From Middle English polcat, pulkat, of uncertain origin. Perhaps from Middle English *pole, *poule (hen), from Old French poule (hen) + Middle English cat. Compare English foulmart.

Pronunciation[edit]

  • IPA(key): /ˈpəʊlkæt/
  • (file)
  • Rhymes: -əʊlkæt

Noun[edit]

polecat (plural polecats)

  1. A weasel-like animal of the genus Mustela.
    1. notably, the European polecat, Mustela putorius.
      • 1837, George Sand, translated by Stanley Young, Mauprat[1], Cassandra Editions, published 1977, →ISBN, page 237:
        For a long time the dormouse and polecat had seemed to him overfeeble enemies for his restless valour, even as the granary floor seemed to afford too narrow a field. Every day he read the papers of the previous day in the servants' hall of the houses he visited, and it appeared to him that this war in America, which was hailed as the awakening of the spirit of liberty and justice in the New World, ought to produce a revolution in France.
      • 1919, Ronald Firbank, Valmouth, Duckworth, hardback edition, page 61
        By the little garden pergola open to the winds some fluttered peacocks were blotted nervelessly amid the dripping trees, their heads sunk back beneath their wings: while in the pergola itself, like a fallen storm-cloud, lolled a negress, her levelled, polecat eyes semi-veiled by the nebulous alchemy of the rainbow.
      Synonyms: fitch, foumart
  2. (Texas, Appalachia) A skunk.
  3. (television) A tubular device used to support lights on a set.
    • 1991, Gerald Millerson, The Technique of Lighting for Television and Film, page 323:
      This is adjustable telescopic tubing, wedged securely between floor and ceiling (vertical pole) or wall-to-wall (horizontal pole), within corridors, arches, window openings, doorways, etc.

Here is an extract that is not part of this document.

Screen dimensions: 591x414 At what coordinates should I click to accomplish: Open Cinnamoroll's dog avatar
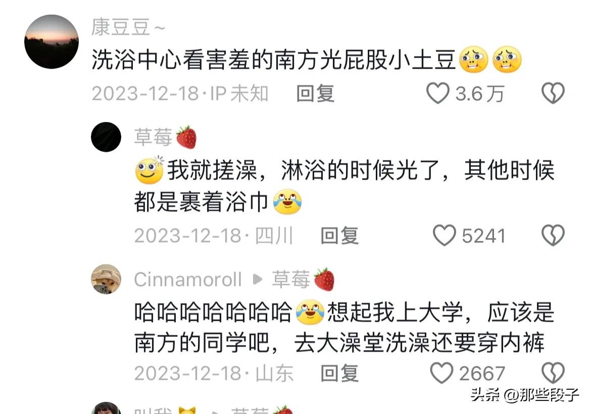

It may be held in position by a strong internal spring or end-screws. Designs include polecat, varipole, barricuda, jack tube, Acrow.
    • 2013, Alan Bermingham, Location Lighting for Television, page 196:
      This uses a battery-operated HMI/MSR 200 W rigged on a magic arm fastened to a vertical 'pole-cat'. Check that the car roof is suitable for this application and remember to include a clean card (beer mat) between the top of the pole-cat and the car roof!